# good disposable dust masks?



## kenmtb (Jul 15, 2010)

3m discontinued their 8500 disposable masks. Does anyone know where I can find similar masks. They were about $11.00 for 100 masks and they were good for light dust.
Thanks


----------



## rrbrown (Feb 15, 2009)

kenmtb said:


> 3m discontinued their 8500 disposable masks. Does anyone know where I can find similar masks. They were about $11.00 for 100 masks and they were good for light dust.
> Thanks


Personally I don't think they are good for anything. Dust still gets around the mask it just slows it up some. A respirator is the way to go.


----------



## cabinetman (Jul 5, 2007)

kenmtb said:


> 3m discontinued their 8500 disposable masks. Does anyone know where I can find similar masks. They were about $11.00 for 100 masks and they were good for light dust.
> Thanks



Your lungs are worth more than that...aren't they? I agree with Richard, the disposable masks are junk. Get a two cartridge respirator.












 





.
.


----------



## kenmtb (Jul 15, 2010)

Thanks, is there a good respirator that is affordable?


----------



## rrbrown (Feb 15, 2009)

I use this one under $40 and the replacement filters are around $15 I blow the dust off with air to extend the life some but they work good and last for a good while.


----------



## kenmtb (Jul 15, 2010)

Great info. May I ask about how long do the filters last?
Thanks
Ken


----------



## Scribbler (Dec 5, 2010)

Things to look for in a respirator:


It must seal around your nose and mouth. Facial hair makes this difficult to impossible.
It must remain in position around nose and mouth. Good head and neck straps are essential. Keep them properly adjusted to maintain the seal.
Get the right size. Too big or too small means the seal will break or won't be formed.
Test your fit. If you can smell anything, the seal is not right.
Testing the fit:

After respirator is in place and straps properly adjusted:


Cover the inlet filters with your palms and inhale. Mask should try to collapse against your face.
Cover discharge. You should feel air escapting around the seal.
If you can smell anything, the seal has broken, retest and find the problem before proceding with your job.


----------



## dbhost (Jan 28, 2008)

Another vote for respirator. I have been using them for years, and considering the things I have been exposed to, I'm not dead. That should say it all...
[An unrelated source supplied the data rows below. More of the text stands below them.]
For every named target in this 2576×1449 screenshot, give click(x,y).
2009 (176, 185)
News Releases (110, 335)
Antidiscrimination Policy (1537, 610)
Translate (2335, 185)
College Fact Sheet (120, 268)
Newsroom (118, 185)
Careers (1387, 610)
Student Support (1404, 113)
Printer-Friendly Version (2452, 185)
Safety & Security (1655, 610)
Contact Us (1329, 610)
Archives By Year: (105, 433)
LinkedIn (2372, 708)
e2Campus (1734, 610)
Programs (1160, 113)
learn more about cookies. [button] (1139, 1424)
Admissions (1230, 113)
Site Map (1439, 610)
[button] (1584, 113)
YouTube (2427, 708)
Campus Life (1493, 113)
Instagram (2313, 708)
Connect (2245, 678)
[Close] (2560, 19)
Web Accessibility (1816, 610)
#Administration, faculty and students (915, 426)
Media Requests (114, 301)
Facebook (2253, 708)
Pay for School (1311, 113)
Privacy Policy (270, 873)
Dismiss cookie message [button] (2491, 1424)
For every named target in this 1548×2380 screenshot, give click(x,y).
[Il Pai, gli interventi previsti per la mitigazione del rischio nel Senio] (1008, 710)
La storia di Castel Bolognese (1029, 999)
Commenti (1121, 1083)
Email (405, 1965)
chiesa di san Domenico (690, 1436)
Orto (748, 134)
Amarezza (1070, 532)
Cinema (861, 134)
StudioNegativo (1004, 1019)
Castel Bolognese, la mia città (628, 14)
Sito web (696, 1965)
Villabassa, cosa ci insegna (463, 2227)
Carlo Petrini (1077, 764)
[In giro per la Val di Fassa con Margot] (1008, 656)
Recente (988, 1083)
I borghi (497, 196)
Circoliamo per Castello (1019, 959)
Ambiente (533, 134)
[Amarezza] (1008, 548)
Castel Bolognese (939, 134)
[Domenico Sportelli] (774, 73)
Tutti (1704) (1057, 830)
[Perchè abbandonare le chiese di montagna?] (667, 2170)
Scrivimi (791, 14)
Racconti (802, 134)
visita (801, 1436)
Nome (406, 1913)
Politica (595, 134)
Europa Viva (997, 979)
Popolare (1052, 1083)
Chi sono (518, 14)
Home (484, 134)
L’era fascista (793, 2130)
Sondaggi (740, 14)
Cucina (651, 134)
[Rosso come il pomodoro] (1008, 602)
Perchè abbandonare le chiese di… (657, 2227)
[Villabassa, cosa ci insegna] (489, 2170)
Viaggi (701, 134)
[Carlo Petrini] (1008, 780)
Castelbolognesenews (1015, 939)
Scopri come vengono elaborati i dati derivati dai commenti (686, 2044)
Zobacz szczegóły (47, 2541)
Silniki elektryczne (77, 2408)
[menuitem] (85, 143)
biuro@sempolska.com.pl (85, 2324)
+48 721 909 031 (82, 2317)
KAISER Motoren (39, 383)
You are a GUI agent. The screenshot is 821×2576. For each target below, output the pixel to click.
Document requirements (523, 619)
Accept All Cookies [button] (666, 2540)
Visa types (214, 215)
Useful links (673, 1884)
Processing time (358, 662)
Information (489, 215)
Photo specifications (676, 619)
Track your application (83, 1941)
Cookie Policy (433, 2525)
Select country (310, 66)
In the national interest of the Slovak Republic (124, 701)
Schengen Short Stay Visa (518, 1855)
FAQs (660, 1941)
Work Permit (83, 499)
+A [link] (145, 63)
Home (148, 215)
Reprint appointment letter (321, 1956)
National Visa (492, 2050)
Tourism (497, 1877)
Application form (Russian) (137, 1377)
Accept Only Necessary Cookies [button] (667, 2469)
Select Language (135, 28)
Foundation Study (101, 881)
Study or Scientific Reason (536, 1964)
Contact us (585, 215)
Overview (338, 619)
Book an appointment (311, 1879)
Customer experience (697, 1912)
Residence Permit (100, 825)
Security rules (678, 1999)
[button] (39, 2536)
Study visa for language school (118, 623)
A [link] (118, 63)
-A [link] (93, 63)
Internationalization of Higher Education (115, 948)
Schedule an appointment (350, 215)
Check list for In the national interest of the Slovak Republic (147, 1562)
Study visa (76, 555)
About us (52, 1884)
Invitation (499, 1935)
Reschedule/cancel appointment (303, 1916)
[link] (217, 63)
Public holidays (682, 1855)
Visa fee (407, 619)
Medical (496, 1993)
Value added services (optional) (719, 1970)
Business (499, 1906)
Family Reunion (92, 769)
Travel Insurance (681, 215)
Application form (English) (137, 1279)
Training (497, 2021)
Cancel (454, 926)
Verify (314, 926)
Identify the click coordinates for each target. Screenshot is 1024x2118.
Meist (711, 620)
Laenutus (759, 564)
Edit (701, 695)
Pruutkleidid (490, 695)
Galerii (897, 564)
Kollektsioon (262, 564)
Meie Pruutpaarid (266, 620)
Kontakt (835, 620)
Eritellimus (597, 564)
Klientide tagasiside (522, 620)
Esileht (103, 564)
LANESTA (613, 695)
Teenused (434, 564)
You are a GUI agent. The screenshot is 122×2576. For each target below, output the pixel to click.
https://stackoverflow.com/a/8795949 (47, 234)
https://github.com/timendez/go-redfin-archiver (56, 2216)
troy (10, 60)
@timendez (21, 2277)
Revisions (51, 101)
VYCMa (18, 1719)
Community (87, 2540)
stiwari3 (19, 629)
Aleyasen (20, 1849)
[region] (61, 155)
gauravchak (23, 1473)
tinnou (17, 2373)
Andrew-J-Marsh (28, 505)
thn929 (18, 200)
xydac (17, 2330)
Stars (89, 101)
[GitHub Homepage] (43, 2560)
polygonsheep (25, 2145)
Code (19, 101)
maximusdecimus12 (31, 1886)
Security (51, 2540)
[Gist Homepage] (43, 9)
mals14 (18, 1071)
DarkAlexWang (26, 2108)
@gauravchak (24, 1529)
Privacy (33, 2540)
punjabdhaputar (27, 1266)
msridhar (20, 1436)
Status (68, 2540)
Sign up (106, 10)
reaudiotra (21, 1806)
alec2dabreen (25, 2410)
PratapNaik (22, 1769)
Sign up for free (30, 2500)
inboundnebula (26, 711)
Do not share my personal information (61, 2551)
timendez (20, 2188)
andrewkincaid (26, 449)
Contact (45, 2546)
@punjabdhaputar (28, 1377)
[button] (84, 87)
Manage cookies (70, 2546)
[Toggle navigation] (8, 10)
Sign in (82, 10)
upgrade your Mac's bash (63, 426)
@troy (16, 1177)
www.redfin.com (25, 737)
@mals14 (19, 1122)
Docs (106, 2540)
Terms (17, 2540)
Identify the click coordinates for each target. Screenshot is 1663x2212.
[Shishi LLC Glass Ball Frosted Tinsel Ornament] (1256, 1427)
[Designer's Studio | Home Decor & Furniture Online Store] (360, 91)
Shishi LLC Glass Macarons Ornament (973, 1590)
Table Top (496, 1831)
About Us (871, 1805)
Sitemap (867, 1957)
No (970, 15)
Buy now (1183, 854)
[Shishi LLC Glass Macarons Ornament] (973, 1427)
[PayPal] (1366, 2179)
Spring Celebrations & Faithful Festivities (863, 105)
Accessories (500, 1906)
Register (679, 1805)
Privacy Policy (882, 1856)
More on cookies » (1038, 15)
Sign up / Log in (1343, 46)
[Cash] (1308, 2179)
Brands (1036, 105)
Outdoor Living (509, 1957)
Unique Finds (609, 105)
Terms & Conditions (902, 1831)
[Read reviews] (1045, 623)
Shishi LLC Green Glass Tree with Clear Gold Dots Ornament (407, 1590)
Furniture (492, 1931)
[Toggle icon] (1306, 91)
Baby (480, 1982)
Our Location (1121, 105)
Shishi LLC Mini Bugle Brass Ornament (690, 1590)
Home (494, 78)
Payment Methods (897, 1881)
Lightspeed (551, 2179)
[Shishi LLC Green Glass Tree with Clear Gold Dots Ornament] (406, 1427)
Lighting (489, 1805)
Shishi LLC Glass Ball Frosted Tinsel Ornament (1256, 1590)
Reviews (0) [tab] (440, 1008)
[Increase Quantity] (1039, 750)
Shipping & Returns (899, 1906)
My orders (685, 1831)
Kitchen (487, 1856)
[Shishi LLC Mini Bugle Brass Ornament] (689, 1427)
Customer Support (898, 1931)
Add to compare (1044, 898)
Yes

My respirator setup is a bit odd though... Are you going to be around fine spray, or fine dust? In my case the answer is yes... So I went with...

3M #7513 respirator (with fine dust cartridges) retails for $35.08 (the one linked is a large, it fits my face, pick one that fits YOU).
3M #502 cartridge adapters which sells for $3.95.
3M R-2091 particulate filters (the adapter, and filters allow me to filter out VOCs as well as fine dust). A 4 pack retails for $10.95

I am not sure about where you live, but the local Home Depot tool departments near me have all of this stuff except the adapters... 

I picked the 7500 series respirator due to the fit, and the down firing exhaust, which for me is VERY important. The down firing exhaust on this means your glasses won't get fogged up. I like seeing when I am working with things that can abbreviate body parts...


----------



## kenmtb (Jul 15, 2010)

Great tips thanks. This forum is a lifesaver.


----------